死者の日 11月2日 ヨハネ 6・37ー40など 拝啓、主任神父様

 人生最大の恩人は誰だろうと考えることがある。生者の中に大切な恩人がいることは間違いないが、「最大の」という言葉を恩人の前に補って絶えず思い起こす人々が、死者たちの中にいるのもまた事実である。長崎教区司祭・畑中栄松神父(1914~92年)はその一人だ。1983年から92年まで、地元、長崎県五島市・井持浦教会の主任司祭であった。私の年齢で言うと13歳から22歳。ちょうど長崎公教神学校に入学した中学1年から福岡サン・スルピス大神学院の哲学科2年までに当たる。時に優しく時に厳しく、常に深い愛情をもってご指導くださり、多くの信徒に慕われた司祭だったが、晩年は病気を患い、入退院を繰り返す日々であった。

**提供資料**
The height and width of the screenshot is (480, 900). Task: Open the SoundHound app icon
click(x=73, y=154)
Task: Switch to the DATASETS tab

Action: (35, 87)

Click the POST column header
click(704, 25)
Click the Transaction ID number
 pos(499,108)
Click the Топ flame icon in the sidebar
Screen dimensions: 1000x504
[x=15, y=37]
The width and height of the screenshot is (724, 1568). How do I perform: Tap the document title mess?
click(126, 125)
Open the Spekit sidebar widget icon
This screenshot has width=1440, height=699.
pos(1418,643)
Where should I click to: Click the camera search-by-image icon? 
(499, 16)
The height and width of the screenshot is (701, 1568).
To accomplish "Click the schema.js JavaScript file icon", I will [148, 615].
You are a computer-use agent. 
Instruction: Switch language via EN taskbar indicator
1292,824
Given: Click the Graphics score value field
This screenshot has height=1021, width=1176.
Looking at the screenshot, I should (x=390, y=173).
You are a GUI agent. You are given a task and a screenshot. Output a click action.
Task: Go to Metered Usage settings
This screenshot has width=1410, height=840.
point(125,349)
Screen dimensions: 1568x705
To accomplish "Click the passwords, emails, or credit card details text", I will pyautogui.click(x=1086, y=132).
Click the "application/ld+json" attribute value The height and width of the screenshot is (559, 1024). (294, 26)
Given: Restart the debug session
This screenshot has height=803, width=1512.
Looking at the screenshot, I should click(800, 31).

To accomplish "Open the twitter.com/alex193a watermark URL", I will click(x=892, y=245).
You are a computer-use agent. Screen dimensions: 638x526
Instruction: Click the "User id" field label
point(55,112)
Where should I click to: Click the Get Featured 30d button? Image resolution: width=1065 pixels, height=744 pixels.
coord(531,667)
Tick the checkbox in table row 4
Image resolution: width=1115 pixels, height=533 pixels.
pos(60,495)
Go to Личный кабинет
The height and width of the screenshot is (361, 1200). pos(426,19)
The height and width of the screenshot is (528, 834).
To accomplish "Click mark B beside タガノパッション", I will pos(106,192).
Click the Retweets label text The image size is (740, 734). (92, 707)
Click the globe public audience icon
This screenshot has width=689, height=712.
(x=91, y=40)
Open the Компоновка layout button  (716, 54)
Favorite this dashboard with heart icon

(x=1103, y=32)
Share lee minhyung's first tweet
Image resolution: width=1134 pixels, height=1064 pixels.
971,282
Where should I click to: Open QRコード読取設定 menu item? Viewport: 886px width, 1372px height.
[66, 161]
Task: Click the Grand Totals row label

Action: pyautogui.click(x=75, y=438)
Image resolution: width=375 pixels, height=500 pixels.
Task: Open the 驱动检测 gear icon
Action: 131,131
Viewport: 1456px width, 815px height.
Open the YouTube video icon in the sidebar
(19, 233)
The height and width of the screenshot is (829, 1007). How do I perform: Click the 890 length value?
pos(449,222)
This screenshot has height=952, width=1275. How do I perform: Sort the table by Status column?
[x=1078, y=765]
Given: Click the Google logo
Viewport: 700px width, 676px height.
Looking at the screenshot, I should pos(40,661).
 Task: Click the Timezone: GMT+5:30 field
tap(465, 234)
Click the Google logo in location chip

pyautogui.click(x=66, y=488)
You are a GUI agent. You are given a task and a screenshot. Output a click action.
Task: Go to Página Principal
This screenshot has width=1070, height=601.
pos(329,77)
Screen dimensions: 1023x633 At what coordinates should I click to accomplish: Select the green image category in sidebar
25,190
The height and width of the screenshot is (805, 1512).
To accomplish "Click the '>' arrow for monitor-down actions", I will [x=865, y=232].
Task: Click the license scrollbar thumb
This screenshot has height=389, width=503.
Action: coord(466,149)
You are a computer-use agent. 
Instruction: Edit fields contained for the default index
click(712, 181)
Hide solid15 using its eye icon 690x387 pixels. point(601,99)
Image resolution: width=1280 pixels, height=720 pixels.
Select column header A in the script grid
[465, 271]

**やること**
抜粋に名前が出てくる教会と神学校をすべて挙げてください。

**解答**
井持浦教会、長崎公教神学校、福岡サン・スルピス大神学院